Os contratos de swap de 360 dias - que apontam as projeções para os juros daqui um ano - descontados a inflação projetada para esse período, de 4,17% ao ano, e um imposto de renda de 20% - apontam hoje para um ganho real líquido de 7,6% ao ano. Em abril do ano passado, por exemplo, esse ganho era de quase de 10%. "Acabou a longa fase de ganho fácil nos fundos DI, a partir de agora, quem quiser manter o retorno terá de investir em ativos mais longos e de maior risco", diz o sócio da Quadrante Investimentos, Marcelo Audi. Esse novo cenário, segundo ele, veio para ficar, calcado em dois fatores, a melhora das contas externas e o controle da inflação.

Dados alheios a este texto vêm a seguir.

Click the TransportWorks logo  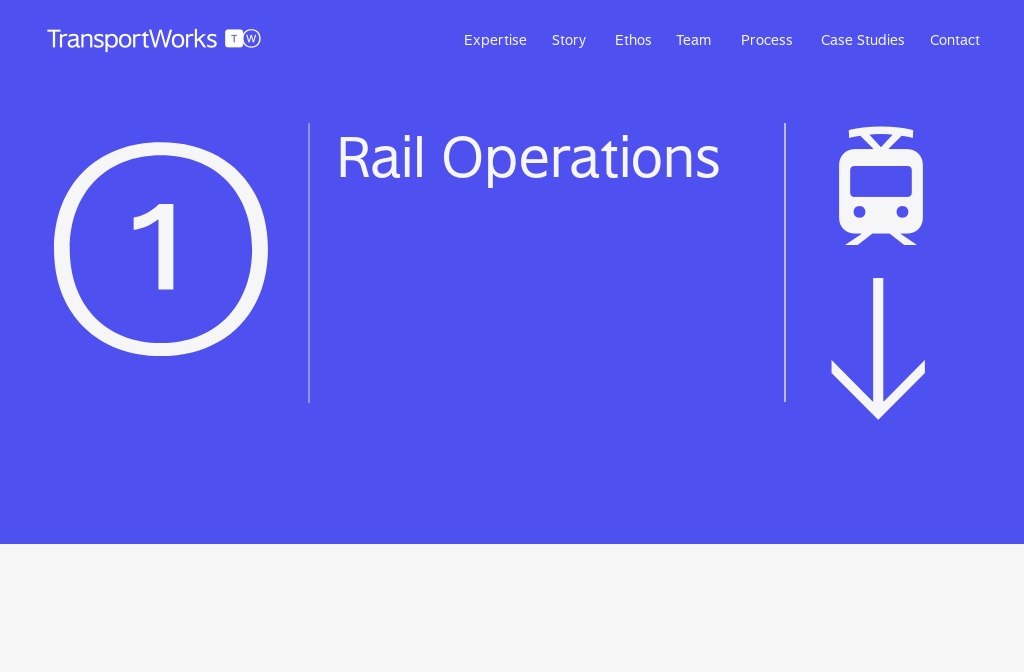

Desde a desvalorização do real, em 1999, em todos os anos a inflação esteve abaixo de dois dígitos, com exceção apenas de 2002, quando houve a turbulência com a eleição, lembra Audi. E este será o primeiro de todos esses anos em que a inflação, além de abaixo de dois dígitos, ficará abaixo de 5% ao ano. "Abaixo desse nível, a incerteza do investidor estrangeiro com relação ao sucesso da economia cai vertiginosamente", afirma o sócio da Quadrante. A política fiscal, segundo ele, é o único aspecto que ainda precisa melhorar.

Nessa linha de tomar mais risco e investir em prazos maiores em troca de manter o retorno, Audi cita o exemplo dos multimercados, os FIDCs e os CRIs. Dentro dos multimercados, ele acredita que os fundos de arbitragem em ações (long/short) são a melhor alternativa, para aproveitar a fase de volatilidade que o mercado deve passar, reflexo da eleição no Brasil e do aumento dos juros no mundo.

Mais do que a decisão que o Copom irá tomar hoje, o investidor precisa se dar conta de qual é a tendência de longo prazo dos juros, segundo o superintendente de renda fixa do ABN Amro Asset Management, Eduardo Castro. "A distorção de retorno alto, sem risco, está próxima do fim." Entre os fundos, ele acredita que os multimercados são a melhor opção pela diversidade de mercados em que atuam. O investidor, no entanto, tem uma enorme resistência em fazer mudanças no dinheiro aplicado. "Mas isso já está ocorrendo nas novas aplicações, que se concentram mais em carteiras com maior risco do que em fundos DI", completa.

Para o diretor da Black River Asset Management João Cesar Tourinho, além dos títulos públicos prefixados e os indexados à inflação, com o crescimento maior da economia, a bolsa também se mostra como uma opção atrativa. Ele lembra que setores como consumo e infra-estrutura (telefonia, energia, saneamento) são especialmente beneficiados por uma queda dos juros. Mais do que consumo, que já subiu, as ações dos setores de infra-estrutura ainda possuem múltiplos bastante atraentes.